## BEGIN EXTRACTED DATA

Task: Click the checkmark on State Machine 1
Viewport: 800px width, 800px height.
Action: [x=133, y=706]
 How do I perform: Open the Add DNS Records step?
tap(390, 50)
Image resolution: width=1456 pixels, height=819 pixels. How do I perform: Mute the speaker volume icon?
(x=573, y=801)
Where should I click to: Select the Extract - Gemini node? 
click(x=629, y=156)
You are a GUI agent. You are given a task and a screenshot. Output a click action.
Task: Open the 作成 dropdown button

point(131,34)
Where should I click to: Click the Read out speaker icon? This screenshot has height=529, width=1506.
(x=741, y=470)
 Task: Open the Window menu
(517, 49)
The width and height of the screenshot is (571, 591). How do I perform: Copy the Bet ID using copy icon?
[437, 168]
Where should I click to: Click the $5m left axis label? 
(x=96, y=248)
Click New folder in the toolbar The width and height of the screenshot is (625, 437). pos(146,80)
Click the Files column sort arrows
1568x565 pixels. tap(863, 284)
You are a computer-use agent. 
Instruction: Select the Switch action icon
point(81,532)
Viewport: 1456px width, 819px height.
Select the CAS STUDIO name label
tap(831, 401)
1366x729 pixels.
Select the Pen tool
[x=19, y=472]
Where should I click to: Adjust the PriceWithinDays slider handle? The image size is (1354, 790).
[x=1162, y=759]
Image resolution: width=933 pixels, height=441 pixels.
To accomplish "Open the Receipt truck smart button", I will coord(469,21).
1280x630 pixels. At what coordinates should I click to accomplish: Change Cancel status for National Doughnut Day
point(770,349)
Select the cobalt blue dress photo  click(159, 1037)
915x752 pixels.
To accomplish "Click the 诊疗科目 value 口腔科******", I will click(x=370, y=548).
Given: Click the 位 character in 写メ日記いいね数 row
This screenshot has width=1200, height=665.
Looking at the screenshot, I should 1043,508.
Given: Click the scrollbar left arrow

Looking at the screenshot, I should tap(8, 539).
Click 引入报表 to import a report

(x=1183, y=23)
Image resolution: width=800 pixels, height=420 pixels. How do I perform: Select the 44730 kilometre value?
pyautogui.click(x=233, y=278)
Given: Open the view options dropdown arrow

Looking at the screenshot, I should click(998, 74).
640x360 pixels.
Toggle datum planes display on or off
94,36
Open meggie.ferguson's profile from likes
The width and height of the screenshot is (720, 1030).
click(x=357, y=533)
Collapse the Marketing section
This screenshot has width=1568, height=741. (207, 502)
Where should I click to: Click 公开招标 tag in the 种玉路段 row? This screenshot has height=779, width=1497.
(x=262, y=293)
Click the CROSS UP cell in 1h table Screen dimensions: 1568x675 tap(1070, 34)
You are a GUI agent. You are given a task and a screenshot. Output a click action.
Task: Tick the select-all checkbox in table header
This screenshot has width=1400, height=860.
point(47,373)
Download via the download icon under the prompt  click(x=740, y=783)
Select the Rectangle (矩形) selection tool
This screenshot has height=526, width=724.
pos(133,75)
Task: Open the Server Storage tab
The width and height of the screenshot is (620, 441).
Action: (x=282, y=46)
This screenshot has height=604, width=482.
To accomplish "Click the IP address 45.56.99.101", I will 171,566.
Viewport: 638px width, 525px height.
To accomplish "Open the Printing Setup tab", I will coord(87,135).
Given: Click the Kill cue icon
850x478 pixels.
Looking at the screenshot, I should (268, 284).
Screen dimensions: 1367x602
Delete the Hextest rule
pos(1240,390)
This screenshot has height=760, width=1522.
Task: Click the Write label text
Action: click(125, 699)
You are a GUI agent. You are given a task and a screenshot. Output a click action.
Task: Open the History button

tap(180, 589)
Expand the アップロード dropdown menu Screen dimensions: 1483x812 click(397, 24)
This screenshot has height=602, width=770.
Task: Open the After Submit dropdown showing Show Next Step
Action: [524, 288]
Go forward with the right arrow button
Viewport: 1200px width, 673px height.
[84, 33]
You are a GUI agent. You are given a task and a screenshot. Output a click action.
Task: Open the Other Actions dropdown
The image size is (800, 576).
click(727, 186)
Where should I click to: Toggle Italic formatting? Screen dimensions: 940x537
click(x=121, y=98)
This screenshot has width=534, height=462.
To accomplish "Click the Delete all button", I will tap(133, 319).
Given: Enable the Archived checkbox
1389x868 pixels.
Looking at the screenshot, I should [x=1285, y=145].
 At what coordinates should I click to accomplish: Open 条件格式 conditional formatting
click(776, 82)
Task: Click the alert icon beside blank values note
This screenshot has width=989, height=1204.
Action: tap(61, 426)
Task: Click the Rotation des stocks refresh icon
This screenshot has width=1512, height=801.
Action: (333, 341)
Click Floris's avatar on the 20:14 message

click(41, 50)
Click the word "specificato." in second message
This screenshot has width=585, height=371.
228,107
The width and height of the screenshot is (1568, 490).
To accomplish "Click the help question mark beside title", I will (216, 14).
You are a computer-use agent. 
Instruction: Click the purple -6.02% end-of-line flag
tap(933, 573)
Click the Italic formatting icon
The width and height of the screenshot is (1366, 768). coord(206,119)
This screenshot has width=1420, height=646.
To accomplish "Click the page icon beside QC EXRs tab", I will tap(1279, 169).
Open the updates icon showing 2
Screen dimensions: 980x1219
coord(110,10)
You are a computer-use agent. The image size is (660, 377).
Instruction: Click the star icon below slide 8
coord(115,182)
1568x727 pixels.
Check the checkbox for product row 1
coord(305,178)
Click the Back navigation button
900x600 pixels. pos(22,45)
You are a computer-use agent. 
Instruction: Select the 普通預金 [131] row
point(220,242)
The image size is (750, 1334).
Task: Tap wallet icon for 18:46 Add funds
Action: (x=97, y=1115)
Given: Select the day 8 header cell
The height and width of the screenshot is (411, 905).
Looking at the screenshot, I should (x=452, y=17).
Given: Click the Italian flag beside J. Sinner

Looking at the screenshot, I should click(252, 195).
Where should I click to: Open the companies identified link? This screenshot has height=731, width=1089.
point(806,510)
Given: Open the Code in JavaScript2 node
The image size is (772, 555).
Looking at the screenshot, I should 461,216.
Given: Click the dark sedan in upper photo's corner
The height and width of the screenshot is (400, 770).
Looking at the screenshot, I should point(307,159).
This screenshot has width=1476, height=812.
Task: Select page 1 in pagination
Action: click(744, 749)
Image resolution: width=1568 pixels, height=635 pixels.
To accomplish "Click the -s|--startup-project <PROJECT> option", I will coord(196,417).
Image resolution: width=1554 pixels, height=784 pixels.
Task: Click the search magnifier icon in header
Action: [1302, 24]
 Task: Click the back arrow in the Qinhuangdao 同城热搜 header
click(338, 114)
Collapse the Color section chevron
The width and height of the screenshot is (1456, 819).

## END EXTRACTED DATA

◆ EXERCISE DIRECTIONS
Rewrite the listing above as a JSON list of strings with one string per line, leaving out blank lines.

◆ OUTPUT FOR THIS TASK
[
  "Task: Click the checkmark on State Machine 1",
  "Viewport: 800px width, 800px height.",
  "Action: [x=133, y=706]",
  " How do I perform: Open the Add DNS Records step?",
  "tap(390, 50)",
  "Image resolution: width=1456 pixels, height=819 pixels. How do I perform: Mute the speaker volume icon?",
  "(x=573, y=801)",
  "Where should I click to: Select the Extract - Gemini node? ",
  "click(x=629, y=156)",
  "You are a GUI agent. You are given a task and a screenshot. Output a click action.",
  "Task: Open the 作成 dropdown button",
  "point(131,34)",
  "Where should I click to: Click the Read out speaker icon? This screenshot has height=529, width=1506.",
  "(x=741, y=470)",
  " Task: Open the Window menu",
  "(517, 49)",
  "The width and height of the screenshot is (571, 591). How do I perform: Copy the Bet ID using copy icon?",
  "[437, 168]",
  "Where should I click to: Click the $5m left axis label? ",
  "(x=96, y=248)",
  "Click New folder in the toolbar The width and height of the screenshot is (625, 437). pos(146,80)",
  "Click the Files column sort arrows",
  "1568x565 pixels. tap(863, 284)",
  "You are a computer-use agent. ",
  "Instruction: Select the Switch action icon",
  "point(81,532)",
  "Viewport: 1456px width, 819px height.",
  "Select the CAS STUDIO name label",
  "tap(831, 401)",
  "1366x729 pixels.",
  "Select the Pen tool",
  "[x=19, y=472]",
  "Where should I click to: Adjust the PriceWithinDays slider handle? The image size is (1354, 790).",
  "[x=1162, y=759]",
  "Image resolution: width=933 pixels, height=441 pixels.",
  "To accomplish \"Open the Receipt truck smart button\", I will coord(469,21).",
  "1280x630 pixels. At what coordinates should I click to accomplish: Change Cancel status for National Doughnut Day",
  "point(770,349)",
  "Select the cobalt blue dress photo  click(159, 1037)",
  "915x752 pixels.",
  "To accomplish \"Click the 诊疗科目 value 口腔科******\", I will click(x=370, y=548).",
  "Given: Click the 位 character in 写メ日記いいね数 row",
  "This screenshot has width=1200, height=665.",
  "Looking at the screenshot, I should 1043,508.",
  "Given: Click the scrollbar left arrow",
  "Looking at the screenshot, I should tap(8, 539).",
  "Click 引入报表 to import a report",
  "(x=1183, y=23)",
  "Image resolution: width=800 pixels, height=420 pixels. How do I perform: Select the 44730 kilometre value?",
  "pyautogui.click(x=233, y=278)",
  "Given: Open the view options dropdown arrow",
  "Looking at the screenshot, I should click(998, 74).",
  "640x360 pixels.",
  "Toggle datum planes display on or off",
  "94,36",
  "Open meggie.ferguson's profile from likes",
  "The width and height of the screenshot is (720, 1030).",
  "click(x=357, y=533)",
  "Collapse the Marketing section",
  "This screenshot has width=1568, height=741. (207, 502)",
  "Where should I click to: Click 公开招标 tag in the 种玉路段 row? This screenshot has height=779, width=1497.",
  "(x=262, y=293)",
  "Click the CROSS UP cell in 1h table Screen dimensions: 1568x675 tap(1070, 34)",
  "You are a GUI agent. You are given a task and a screenshot. Output a click action.",
  "Task: Tick the select-all checkbox in table header",
  "This screenshot has width=1400, height=860.",
  "point(47,373)",
  "Download via the download icon under the prompt  click(x=740, y=783)",
  "Select the Rectangle (矩形) selection tool",
  "This screenshot has height=526, width=724.",
  "pos(133,75)",
  "Task: Open the Server Storage tab",
  "The width and height of the screenshot is (620, 441).",
  "Action: (x=282, y=46)",
  "This screenshot has height=604, width=482.",
  "To accomplish \"Click the IP address 45.56.99.101\", I will 171,566.",
  "Viewport: 638px width, 525px height.",
  "To accomplish \"Open the Printing Setup tab\", I will coord(87,135).",
  "Given: Click the Kill cue icon",
  "850x478 pixels.",
  "Looking at the screenshot, I should (268, 284).",
  "Screen dimensions: 1367x602",
  "Delete the Hextest rule",
  "pos(1240,390)",
  "This screenshot has height=760, width=1522.",
  "Task: Click the Write label text",
  "Action: click(125, 699)",
  "You are a GUI agent. You are given a task and a screenshot. Output a click action.",
  "Task: Open the History button",
  "tap(180, 589)",
  "Expand the アップロード dropdown menu Screen dimensions: 1483x812 click(397, 24)",
  "This screenshot has height=602, width=770.",
  "Task: Open the After Submit dropdown showing Show Next Step",
  "Action: [524, 288]",
  "Go forward with the right arrow button",
  "Viewport: 1200px width, 673px height.",
  "[84, 33]",
  "You are a GUI agent. You are given a task and a screenshot. Output a click action.",
  "Task: Open the Other Actions dropdown",
  "The image size is (800, 576).",
  "click(727, 186)",
  "Where should I click to: Toggle Italic formatting? Screen dimensions: 940x537",
  "click(x=121, y=98)",
  "This screenshot has width=534, height=462.",
  "To accomplish \"Click the Delete all button\", I will tap(133, 319).",
  "Given: Enable the Archived checkbox",
  "1389x868 pixels.",
  "Looking at the screenshot, I should [x=1285, y=145].",
  " At what coordinates should I click to accomplish: Open 条件格式 conditional formatting",
  "click(776, 82)",
  "Task: Click the alert icon beside blank values note",
  "This screenshot has width=989, height=1204.",
  "Action: tap(61, 426)",
  "Task: Click the Rotation des stocks refresh icon",
  "This screenshot has width=1512, height=801.",
  "Action: (333, 341)",
  "Click Floris's avatar on the 20:14 message",
  "click(41, 50)",
  "Click the word \"specificato.\" in second message",
  "This screenshot has width=585, height=371.",
  "228,107",
  "The width and height of the screenshot is (1568, 490).",
  "To accomplish \"Click the help question mark beside title\", I will (216, 14).",
  "You are a computer-use agent. ",
  "Instruction: Click the purple -6.02% end-of-line flag",
  "tap(933, 573)",
  "Click the Italic formatting icon",
  "The width and height of the screenshot is (1366, 768). coord(206,119)",
  "This screenshot has width=1420, height=646.",
  "To accomplish \"Click the page icon beside QC EXRs tab\", I will tap(1279, 169).",
  "Open the updates icon showing 2",
  "Screen dimensions: 980x1219",
  "coord(110,10)",
  "You are a computer-use agent. The image size is (660, 377).",
  "Instruction: Click the star icon below slide 8",
  "coord(115,182)",
  "1568x727 pixels.",
  "Check the checkbox for product row 1",
  "coord(305,178)",
  "Click the Back navigation button",
  "900x600 pixels. pos(22,45)",
  "You are a computer-use agent. ",
  "Instruction: Select the 普通預金 [131] row",
  "point(220,242)",
  "The image size is (750, 1334).",
  "Task: Tap wallet icon for 18:46 Add funds",
  "Action: (x=97, y=1115)",
  "Given: Select the day 8 header cell",
  "The height and width of the screenshot is (411, 905).",
  "Looking at the screenshot, I should (x=452, y=17).",
  "Given: Click the Italian flag beside J. Sinner",
  "Looking at the screenshot, I should click(252, 195).",
  "Where should I click to: Open the companies identified link? This screenshot has height=731, width=1089.",
  "point(806,510)",
  "Given: Open the Code in JavaScript2 node",
  "The image size is (772, 555).",
  "Looking at the screenshot, I should 461,216.",
  "Given: Click the dark sedan in upper photo's corner",
  "The height and width of the screenshot is (400, 770).",
  "Looking at the screenshot, I should point(307,159).",
  "This screenshot has width=1476, height=812.",
  "Task: Select page 1 in pagination",
  "Action: click(744, 749)",
  "Image resolution: width=1568 pixels, height=635 pixels.",
  "To accomplish \"Click the -s|--startup-project <PROJECT> option\", I will coord(196,417).",
  "Image resolution: width=1554 pixels, height=784 pixels.",
  "Task: Click the search magnifier icon in header",
  "Action: [1302, 24]",
  " Task: Click the back arrow in the Qinhuangdao 同城热搜 header",
  "click(338, 114)",
  "Collapse the Color section chevron",
  "The width and height of the screenshot is (1456, 819)."
]